Alexander’s article explains this notion of the ‘passing’. Passing is an act in which a person “assumes the identity and the specific benefits of being the other within a particular context” (73). Explains of passing include a very light-skinned Black person who “passes” for white to gain the societal privileges associated with the white race. Although this among other scenarios of homosexuals passing for heterosexuals, are the most common acts of passing, Alexander brings another to the forefront of society; the idea of the “Good Man—Bad Man”. Black Man, unlike the image of the violent white man that enhances masculinity, has been socially and historically constricted in depicting such negative characteristics. The “Good-Man” is a contrast to the problematized and media-produced images of men of the Black race. The “Good Man” is seen as a Black man who is trying to pass as White, not by appearance but by intellect, “linguistic performance and wearing the garments of academic accomplishment” (74). Although in one regards he is perceived as being “good” this is also seen as being the “Bad Black Man” because he is not performing the expected societal roles of a black man. This in turn becomes problematic in depicting masculinity amongst Black males. They cannot be these overtly violent men due to the historical overtone of Black men and violence. Historically black men are expected to be violent, aggressive menaces to society, so to insert their masculinity as an acceptable part of society, they must take up a role that contrasts the image of the Brute or Nat. The Brute is defined as an angry, physically strong, animalistic, Black man who is prone to sexual violence (against white women). Although looking back at Katz’s article, those were many of the things that confirmed masculinity among White men, the racial factor applied with these characteristics make them problematic. This YouTube video talks about how Black Men view their Masculinity in America

Black Masculinity is used as opposition to White masculinity due to the racism in which this country was built upon. Black Masculinity has to be instated to a higher degree than White Masculinity because of the slavery and the Jim Crow era. Within these time periods, Black Men were not allowed to perform the duties of what is considered masculine because it would allot power to the Black Race. The controlling images of the Coon, Brute, Tom, and the Picaninny were all ways to degrade and hold Black men to a lower esteem. Although stereotypes of being lazy, ignorant, child-like, angry, overly strong, over sexed, crazed, animalistic were constructed out of the Jim Crow era, these stereotypes are still commonly used when depicting Black Men in media. One recent example was the cover of Vogue when LeBron James was pictured with Supermodel Gisele. He’s depiction is the same as King Kong, which was seen as a Brute.

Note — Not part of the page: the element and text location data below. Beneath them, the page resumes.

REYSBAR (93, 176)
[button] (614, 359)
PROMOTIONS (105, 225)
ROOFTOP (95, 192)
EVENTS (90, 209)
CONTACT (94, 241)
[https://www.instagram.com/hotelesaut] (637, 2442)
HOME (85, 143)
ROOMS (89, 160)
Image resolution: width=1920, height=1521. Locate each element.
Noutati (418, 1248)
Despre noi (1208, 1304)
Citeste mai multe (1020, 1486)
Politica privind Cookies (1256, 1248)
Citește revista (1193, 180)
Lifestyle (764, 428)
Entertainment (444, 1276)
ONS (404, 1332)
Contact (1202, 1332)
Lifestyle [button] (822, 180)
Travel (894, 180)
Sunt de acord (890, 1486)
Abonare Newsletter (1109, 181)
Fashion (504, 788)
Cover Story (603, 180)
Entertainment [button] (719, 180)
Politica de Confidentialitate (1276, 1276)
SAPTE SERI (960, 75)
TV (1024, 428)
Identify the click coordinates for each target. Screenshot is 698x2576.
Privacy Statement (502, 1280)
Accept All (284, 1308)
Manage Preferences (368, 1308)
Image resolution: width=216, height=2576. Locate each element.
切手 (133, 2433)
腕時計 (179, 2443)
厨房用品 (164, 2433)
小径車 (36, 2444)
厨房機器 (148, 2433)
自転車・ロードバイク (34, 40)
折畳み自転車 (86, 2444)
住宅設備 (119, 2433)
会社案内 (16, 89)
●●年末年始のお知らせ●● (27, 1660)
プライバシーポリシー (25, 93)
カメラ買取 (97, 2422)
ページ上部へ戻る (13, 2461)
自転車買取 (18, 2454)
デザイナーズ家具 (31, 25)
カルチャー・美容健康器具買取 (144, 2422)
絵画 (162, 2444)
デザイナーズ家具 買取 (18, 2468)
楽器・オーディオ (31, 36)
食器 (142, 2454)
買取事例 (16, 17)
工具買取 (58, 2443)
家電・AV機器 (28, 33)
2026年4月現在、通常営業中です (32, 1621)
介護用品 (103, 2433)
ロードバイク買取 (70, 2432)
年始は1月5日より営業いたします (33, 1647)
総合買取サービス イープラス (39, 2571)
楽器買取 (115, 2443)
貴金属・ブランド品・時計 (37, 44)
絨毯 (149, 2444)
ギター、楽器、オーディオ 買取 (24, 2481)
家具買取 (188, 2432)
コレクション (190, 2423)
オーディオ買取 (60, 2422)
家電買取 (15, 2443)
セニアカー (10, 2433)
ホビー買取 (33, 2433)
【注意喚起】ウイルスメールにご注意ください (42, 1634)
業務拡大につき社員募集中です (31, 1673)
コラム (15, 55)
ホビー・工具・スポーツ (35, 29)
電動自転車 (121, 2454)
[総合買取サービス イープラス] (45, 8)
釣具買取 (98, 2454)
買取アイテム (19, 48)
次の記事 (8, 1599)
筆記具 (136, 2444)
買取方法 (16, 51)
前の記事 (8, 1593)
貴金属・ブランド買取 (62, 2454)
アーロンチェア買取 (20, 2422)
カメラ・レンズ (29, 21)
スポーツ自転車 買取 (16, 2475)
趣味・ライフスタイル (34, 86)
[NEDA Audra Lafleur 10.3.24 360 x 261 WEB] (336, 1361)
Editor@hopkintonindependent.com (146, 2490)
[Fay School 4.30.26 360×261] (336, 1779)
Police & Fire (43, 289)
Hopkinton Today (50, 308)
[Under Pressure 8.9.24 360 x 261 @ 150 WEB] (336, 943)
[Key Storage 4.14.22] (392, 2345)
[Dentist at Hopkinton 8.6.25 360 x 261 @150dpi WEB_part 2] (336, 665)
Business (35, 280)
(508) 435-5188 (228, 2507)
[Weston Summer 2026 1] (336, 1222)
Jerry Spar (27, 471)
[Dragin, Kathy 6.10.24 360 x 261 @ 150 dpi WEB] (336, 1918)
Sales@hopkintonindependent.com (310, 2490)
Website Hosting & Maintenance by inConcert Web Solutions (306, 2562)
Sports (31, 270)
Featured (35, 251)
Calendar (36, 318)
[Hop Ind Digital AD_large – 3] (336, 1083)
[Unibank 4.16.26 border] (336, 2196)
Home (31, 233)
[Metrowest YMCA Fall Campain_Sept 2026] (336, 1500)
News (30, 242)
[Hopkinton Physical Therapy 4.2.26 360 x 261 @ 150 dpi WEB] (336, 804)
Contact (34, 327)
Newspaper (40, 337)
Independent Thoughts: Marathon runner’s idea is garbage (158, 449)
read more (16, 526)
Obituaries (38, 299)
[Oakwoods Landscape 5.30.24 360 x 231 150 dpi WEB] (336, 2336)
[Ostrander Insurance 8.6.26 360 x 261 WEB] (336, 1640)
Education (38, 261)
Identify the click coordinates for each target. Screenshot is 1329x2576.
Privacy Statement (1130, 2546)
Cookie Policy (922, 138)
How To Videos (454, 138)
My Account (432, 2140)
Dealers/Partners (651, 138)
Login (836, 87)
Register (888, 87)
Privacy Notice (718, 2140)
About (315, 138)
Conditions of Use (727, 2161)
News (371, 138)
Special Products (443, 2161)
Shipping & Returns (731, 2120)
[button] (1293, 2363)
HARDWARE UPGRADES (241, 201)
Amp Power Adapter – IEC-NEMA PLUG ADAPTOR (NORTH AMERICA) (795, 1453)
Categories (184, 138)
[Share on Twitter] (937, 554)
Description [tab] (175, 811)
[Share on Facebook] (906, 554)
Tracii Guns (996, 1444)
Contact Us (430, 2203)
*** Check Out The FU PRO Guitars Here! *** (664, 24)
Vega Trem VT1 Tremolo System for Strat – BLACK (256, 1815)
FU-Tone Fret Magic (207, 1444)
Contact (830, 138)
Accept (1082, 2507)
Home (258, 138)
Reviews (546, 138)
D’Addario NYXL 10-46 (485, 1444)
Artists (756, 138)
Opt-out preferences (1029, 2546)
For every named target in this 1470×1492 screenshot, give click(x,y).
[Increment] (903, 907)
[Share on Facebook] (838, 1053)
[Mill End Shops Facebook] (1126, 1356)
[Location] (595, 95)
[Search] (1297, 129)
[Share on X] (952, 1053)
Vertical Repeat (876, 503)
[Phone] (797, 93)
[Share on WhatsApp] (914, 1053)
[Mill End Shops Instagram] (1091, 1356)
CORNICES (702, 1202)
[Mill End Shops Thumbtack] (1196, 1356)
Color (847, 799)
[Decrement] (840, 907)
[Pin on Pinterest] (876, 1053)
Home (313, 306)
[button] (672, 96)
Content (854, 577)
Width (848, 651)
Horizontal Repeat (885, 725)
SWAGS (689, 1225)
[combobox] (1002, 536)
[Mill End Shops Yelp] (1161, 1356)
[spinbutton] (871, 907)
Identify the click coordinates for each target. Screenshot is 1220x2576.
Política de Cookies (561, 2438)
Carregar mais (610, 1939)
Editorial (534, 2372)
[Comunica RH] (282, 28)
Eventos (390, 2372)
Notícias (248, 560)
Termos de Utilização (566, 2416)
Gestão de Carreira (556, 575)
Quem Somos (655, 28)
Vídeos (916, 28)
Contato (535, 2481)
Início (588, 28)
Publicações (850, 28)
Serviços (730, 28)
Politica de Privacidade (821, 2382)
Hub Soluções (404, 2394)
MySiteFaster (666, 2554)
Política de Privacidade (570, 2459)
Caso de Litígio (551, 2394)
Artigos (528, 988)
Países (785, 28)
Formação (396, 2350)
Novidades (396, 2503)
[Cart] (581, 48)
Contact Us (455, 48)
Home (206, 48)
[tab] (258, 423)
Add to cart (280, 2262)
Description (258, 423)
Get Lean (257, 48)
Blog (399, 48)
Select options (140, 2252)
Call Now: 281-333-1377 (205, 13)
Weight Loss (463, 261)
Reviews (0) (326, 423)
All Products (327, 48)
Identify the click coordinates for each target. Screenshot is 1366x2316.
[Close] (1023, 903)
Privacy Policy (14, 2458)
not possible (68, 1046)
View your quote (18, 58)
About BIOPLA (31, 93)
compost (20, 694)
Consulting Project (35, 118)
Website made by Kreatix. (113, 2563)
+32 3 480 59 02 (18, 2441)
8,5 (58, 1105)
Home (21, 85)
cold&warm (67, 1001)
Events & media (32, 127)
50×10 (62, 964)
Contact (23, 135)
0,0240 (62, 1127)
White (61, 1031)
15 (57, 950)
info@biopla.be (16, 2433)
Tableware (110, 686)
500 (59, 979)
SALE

  Even when they tried to act within White Masculine standards, it is not enough to define Black Masculinity. Although these articles only address masculinity, they can in turn be used to discuss femininity amongst White women and Black women. The historical racial construct of America makes defining masculinity across races difficulty. The struggle of Black men because of their race cannot be discounted when describing their struggles of a man.